Task description> When you reach the line containing "Open the Manager menu" in the entries below, begin reproducing lines exactly, and stop once the line containing "is (2576, 1217)." is done.

Records shown>
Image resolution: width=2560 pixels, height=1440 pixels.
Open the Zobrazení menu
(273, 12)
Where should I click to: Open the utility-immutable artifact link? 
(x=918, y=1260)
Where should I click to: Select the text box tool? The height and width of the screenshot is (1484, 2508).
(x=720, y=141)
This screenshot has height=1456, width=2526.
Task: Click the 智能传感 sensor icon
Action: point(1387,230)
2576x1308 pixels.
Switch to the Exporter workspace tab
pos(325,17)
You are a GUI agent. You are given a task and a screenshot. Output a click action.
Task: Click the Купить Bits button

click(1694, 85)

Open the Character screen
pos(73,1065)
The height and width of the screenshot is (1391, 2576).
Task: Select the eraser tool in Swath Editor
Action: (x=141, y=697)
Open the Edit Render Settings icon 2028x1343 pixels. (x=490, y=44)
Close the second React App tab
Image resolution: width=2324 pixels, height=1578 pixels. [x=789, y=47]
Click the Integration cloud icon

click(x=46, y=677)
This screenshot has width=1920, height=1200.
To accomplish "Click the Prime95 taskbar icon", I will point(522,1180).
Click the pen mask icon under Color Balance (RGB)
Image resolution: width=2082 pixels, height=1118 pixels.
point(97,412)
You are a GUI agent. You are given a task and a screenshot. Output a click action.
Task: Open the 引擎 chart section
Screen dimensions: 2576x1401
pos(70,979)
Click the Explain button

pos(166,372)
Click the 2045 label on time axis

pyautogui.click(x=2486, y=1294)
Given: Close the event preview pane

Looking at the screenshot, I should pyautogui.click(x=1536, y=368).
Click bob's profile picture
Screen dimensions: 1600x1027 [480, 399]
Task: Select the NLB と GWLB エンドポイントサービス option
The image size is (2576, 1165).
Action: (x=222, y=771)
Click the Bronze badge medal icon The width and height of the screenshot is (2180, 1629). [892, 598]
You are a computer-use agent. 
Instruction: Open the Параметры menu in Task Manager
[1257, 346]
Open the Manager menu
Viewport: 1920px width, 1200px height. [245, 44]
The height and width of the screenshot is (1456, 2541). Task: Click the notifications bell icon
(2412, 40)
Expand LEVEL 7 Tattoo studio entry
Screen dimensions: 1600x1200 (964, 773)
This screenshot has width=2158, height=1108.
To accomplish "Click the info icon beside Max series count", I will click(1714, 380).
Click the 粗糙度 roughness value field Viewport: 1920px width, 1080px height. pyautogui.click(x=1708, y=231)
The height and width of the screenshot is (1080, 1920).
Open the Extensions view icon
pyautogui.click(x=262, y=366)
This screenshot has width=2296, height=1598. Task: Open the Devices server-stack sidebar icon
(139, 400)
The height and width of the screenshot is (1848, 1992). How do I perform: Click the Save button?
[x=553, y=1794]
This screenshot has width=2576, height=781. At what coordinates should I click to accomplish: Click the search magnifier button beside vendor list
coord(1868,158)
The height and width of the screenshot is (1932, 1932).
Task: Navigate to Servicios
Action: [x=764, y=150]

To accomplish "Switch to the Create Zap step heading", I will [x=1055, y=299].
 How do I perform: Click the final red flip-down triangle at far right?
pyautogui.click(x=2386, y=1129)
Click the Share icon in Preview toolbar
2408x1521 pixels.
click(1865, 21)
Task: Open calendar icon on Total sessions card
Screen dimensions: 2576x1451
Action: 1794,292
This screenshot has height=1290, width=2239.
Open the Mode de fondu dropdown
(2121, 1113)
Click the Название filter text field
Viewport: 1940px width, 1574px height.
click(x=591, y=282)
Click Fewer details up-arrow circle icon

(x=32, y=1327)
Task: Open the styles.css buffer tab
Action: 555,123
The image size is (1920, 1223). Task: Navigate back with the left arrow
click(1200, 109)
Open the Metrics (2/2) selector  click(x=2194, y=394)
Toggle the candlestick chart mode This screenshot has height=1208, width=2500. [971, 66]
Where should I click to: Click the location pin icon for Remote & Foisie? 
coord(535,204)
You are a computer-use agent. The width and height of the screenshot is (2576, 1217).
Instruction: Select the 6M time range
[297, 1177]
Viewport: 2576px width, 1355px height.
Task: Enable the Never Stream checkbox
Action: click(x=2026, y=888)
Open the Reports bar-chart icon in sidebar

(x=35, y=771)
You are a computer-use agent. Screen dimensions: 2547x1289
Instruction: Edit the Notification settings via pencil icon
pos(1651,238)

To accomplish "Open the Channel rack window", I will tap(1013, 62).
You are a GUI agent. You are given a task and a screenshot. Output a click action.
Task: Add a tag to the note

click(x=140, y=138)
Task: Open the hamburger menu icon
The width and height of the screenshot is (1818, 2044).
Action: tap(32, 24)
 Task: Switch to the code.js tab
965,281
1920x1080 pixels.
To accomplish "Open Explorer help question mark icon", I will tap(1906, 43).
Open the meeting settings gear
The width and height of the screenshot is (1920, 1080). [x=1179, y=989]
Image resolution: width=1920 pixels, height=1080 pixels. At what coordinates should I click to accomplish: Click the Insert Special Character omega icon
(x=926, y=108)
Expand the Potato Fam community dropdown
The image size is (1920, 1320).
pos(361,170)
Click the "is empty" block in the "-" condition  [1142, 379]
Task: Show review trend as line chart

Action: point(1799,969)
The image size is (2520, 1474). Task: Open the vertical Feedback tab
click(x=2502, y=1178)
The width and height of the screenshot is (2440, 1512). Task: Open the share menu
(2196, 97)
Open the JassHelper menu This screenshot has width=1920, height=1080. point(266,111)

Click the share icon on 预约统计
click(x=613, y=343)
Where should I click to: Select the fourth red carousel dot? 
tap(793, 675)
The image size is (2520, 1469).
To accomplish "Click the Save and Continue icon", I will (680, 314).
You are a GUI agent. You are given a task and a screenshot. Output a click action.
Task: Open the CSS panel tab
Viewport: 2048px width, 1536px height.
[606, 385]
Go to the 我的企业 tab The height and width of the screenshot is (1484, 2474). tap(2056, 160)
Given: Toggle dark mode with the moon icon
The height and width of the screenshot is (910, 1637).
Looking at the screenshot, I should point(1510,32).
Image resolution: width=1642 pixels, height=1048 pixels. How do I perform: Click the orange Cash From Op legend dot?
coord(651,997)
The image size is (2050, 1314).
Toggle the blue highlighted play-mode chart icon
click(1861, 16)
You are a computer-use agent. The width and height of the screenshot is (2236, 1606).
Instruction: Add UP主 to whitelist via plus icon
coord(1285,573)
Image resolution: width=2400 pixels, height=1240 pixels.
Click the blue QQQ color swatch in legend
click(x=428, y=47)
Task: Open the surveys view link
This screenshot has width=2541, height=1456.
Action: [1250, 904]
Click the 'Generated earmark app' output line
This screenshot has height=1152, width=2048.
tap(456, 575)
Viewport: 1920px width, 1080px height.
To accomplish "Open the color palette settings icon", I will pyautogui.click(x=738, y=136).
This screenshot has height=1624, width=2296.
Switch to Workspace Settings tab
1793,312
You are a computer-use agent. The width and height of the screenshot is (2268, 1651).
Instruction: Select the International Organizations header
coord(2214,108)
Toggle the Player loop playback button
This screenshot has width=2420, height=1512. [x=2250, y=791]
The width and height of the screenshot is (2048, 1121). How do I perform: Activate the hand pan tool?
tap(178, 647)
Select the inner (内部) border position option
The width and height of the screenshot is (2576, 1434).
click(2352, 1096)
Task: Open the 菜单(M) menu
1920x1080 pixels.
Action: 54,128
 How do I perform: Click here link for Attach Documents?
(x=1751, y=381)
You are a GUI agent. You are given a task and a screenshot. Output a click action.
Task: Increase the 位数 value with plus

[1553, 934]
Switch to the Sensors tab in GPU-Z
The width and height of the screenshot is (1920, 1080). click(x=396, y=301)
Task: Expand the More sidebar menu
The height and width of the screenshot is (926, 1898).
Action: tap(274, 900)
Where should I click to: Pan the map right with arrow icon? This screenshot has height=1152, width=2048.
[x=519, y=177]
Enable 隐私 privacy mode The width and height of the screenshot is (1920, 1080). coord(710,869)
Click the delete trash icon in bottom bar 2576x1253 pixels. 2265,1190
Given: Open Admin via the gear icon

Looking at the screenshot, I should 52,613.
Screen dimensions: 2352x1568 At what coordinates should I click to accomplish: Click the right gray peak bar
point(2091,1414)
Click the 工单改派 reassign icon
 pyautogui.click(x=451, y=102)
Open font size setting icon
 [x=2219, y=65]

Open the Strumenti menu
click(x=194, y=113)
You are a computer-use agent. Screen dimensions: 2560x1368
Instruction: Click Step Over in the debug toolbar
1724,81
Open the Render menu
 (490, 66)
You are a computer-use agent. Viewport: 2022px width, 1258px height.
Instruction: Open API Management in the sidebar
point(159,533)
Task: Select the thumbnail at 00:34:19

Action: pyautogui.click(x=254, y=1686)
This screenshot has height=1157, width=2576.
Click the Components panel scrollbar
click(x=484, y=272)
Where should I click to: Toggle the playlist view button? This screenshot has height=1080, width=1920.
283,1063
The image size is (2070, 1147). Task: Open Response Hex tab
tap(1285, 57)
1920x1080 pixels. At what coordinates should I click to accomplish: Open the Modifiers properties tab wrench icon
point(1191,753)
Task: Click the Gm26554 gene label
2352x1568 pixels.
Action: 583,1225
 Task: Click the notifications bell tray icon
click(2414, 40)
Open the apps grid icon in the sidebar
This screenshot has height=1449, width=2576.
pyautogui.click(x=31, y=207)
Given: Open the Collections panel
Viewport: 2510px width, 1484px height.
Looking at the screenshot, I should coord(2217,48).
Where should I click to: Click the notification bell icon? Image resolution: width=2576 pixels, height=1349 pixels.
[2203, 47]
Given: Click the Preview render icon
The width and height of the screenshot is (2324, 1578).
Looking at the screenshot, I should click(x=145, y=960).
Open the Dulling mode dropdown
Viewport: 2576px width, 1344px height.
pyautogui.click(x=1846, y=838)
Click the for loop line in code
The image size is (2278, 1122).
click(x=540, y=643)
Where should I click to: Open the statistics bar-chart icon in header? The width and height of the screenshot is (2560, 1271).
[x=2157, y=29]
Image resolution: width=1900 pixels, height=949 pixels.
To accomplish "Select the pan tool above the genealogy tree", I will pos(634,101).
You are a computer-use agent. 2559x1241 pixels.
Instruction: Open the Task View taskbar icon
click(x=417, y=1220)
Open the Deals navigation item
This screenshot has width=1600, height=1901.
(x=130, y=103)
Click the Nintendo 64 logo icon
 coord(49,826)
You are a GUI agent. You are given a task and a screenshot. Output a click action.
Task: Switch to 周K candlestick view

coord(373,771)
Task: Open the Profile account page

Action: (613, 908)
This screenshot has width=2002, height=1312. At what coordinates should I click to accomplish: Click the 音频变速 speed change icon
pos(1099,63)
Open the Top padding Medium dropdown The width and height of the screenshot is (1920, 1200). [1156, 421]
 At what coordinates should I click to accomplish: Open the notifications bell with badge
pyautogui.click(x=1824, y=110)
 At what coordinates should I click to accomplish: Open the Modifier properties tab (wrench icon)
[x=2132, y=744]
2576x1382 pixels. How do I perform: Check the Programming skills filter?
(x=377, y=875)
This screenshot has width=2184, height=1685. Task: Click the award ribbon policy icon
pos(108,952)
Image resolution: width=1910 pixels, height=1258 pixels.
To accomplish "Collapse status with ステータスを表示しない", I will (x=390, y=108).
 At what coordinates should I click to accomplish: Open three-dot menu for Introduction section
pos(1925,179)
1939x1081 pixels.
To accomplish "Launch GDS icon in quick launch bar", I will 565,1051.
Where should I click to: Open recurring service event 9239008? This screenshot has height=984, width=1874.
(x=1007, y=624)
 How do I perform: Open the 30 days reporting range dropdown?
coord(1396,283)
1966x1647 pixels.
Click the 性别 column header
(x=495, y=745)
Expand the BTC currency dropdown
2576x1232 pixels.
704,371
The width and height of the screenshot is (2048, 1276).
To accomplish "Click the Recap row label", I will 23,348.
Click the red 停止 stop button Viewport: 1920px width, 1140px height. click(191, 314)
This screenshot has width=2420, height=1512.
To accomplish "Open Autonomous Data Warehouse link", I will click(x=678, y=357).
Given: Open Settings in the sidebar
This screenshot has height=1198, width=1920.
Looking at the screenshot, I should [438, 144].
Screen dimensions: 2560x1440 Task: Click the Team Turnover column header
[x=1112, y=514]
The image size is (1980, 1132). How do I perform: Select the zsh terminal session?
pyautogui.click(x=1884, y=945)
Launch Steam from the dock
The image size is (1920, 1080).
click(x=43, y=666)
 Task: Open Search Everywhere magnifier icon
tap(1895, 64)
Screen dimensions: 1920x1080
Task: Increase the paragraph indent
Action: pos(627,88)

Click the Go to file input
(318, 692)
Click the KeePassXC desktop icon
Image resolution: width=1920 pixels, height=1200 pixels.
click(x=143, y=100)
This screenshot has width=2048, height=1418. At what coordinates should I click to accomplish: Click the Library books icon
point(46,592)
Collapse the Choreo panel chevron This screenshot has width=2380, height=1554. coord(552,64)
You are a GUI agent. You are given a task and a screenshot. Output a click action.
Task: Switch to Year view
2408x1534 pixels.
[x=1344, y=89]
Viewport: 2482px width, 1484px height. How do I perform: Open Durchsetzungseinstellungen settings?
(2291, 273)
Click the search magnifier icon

The completed task>
Open the Manager menu
Viewport: 1920px width, 1200px height. [245, 44]
The height and width of the screenshot is (1456, 2541). Task: Click the notifications bell icon
(2412, 40)
Expand LEVEL 7 Tattoo studio entry
Screen dimensions: 1600x1200 (964, 773)
This screenshot has width=2158, height=1108.
To accomplish "Click the info icon beside Max series count", I will click(1714, 380).
Click the 粗糙度 roughness value field Viewport: 1920px width, 1080px height. pyautogui.click(x=1708, y=231)
The height and width of the screenshot is (1080, 1920).
Open the Extensions view icon
pyautogui.click(x=262, y=366)
This screenshot has width=2296, height=1598. Task: Open the Devices server-stack sidebar icon
(139, 400)
The height and width of the screenshot is (1848, 1992). How do I perform: Click the Save button?
[x=553, y=1794]
This screenshot has width=2576, height=781. At what coordinates should I click to accomplish: Click the search magnifier button beside vendor list
coord(1868,158)
The height and width of the screenshot is (1932, 1932).
Task: Navigate to Servicios
Action: [x=764, y=150]

To accomplish "Switch to the Create Zap step heading", I will [x=1055, y=299].
 How do I perform: Click the final red flip-down triangle at far right?
pyautogui.click(x=2386, y=1129)
Click the Share icon in Preview toolbar
2408x1521 pixels.
click(1865, 21)
Task: Open calendar icon on Total sessions card
Screen dimensions: 2576x1451
Action: 1794,292
This screenshot has height=1290, width=2239.
Open the Mode de fondu dropdown
(2121, 1113)
Click the Название filter text field
Viewport: 1940px width, 1574px height.
click(x=591, y=282)
Click Fewer details up-arrow circle icon

(x=32, y=1327)
Task: Open the styles.css buffer tab
Action: 555,123
The image size is (1920, 1223). Task: Navigate back with the left arrow
click(1200, 109)
Open the Metrics (2/2) selector  click(x=2194, y=394)
Toggle the candlestick chart mode This screenshot has height=1208, width=2500. [971, 66]
Where should I click to: Click the location pin icon for Remote & Foisie? 
coord(535,204)
You are a computer-use agent. The width and height of the screenshot is (2576, 1217).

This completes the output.